Extrait choisi:
....................
Le Quotidien du pharmacien. — En quoi l'affaire des cadeaux accordés à ses clients par Urgo est-elle significative des liens entre industriels et pharmaciens ?
Évelyne Friedel.- Il s'agit d'un exemple emblématique puisqu'il relève à la fois des règles régissant les négociations commerciales entre laboratoires et officines régies par le code du commerce, et du dispositif anti-cadeaux du code de la santé publique qui régit les relations entre les industries de santé et les professionnels de santé, y compris les pharmaciens. Urgo n'est pas le seul laboratoire à être poursuivi pour violation de ce dispositif. D'autres laboratoires avant lui, notamment dans le secteur dentaire, ont déjà été sanctionnés.
L'affaire Urgo rappelle que la France dispose de règles plus strictes que celles retenues au niveau européen. Cette sévérité étonne toujours les entreprises étrangères. On doit à la loi Bertrand de décembre 2011 cette application très stricte. Au-delà du dispositif anti-cadeaux renforcé, cette loi a aussi introduit le « Sunshine Act », exigeant une transparence absolue. En 2020, le dispositif anti-cadeaux a encore été durci *. Par ce nouveau tour de vis, les rares dérogations et exceptions à l’interdiction de recevoir des avantages ont été précisées et des montants seuils pour les consultants et les congrès ont été fixés : 150 euros pour une nuitée, 50 euros pour un repas, 2 000 euros de rémunération pour un médecin consultant… Naturellement, aucun avantage ne doit jamais être accordé aux conjoints ou aux enfants.
....................
Données à analyser:

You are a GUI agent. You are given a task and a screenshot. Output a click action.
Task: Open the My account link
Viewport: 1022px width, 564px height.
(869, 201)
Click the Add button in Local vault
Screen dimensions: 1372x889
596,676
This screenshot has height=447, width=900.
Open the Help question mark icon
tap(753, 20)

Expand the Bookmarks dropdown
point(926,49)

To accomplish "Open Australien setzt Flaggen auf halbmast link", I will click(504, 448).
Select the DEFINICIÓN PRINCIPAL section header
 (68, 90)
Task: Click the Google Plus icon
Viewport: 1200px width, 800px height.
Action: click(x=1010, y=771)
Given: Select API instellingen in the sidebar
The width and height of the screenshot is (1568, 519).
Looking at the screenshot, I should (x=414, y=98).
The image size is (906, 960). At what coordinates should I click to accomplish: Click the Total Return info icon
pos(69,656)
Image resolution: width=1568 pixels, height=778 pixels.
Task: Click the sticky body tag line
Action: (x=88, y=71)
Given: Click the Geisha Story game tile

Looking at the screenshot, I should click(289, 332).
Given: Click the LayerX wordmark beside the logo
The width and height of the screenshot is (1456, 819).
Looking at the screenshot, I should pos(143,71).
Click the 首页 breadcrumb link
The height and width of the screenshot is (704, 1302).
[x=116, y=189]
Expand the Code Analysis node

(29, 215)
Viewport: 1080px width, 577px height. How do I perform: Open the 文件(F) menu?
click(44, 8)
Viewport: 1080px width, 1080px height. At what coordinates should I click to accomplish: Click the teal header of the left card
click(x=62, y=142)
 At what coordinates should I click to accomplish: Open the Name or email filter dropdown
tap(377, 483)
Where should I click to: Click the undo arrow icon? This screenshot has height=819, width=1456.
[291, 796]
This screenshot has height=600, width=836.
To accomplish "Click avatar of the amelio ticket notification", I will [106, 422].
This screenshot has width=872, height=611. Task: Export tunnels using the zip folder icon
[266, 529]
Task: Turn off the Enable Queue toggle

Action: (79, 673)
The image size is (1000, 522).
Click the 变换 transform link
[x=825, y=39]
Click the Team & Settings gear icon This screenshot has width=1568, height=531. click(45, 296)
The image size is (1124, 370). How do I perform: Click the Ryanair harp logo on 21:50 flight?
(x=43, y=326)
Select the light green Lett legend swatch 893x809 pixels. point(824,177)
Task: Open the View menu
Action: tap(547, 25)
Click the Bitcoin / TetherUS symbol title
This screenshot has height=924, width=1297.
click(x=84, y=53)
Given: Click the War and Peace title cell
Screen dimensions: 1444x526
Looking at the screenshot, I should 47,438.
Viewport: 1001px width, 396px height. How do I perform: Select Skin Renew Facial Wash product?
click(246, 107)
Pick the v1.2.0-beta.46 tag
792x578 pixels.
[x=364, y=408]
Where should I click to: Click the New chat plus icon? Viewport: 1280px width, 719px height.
....................
Votre tâche: Reproduisez à l'identique le passage du texte sur l'affaire Urgo qui s'ouvre sur les mots contenant « L'affaire Urgo rappelle » et se ferme sur « ou aux enfants. ».

Résultat de l'exercice:
L'affaire Urgo rappelle que la France dispose de règles plus strictes que celles retenues au niveau européen. Cette sévérité étonne toujours les entreprises étrangères. On doit à la loi Bertrand de décembre 2011 cette application très stricte. Au-delà du dispositif anti-cadeaux renforcé, cette loi a aussi introduit le « Sunshine Act », exigeant une transparence absolue. En 2020, le dispositif anti-cadeaux a encore été durci *. Par ce nouveau tour de vis, les rares dérogations et exceptions à l’interdiction de recevoir des avantages ont été précisées et des montants seuils pour les consultants et les congrès ont été fixés : 150 euros pour une nuitée, 50 euros pour un repas, 2 000 euros de rémunération pour un médecin consultant… Naturellement, aucun avantage ne doit jamais être accordé aux conjoints ou aux enfants.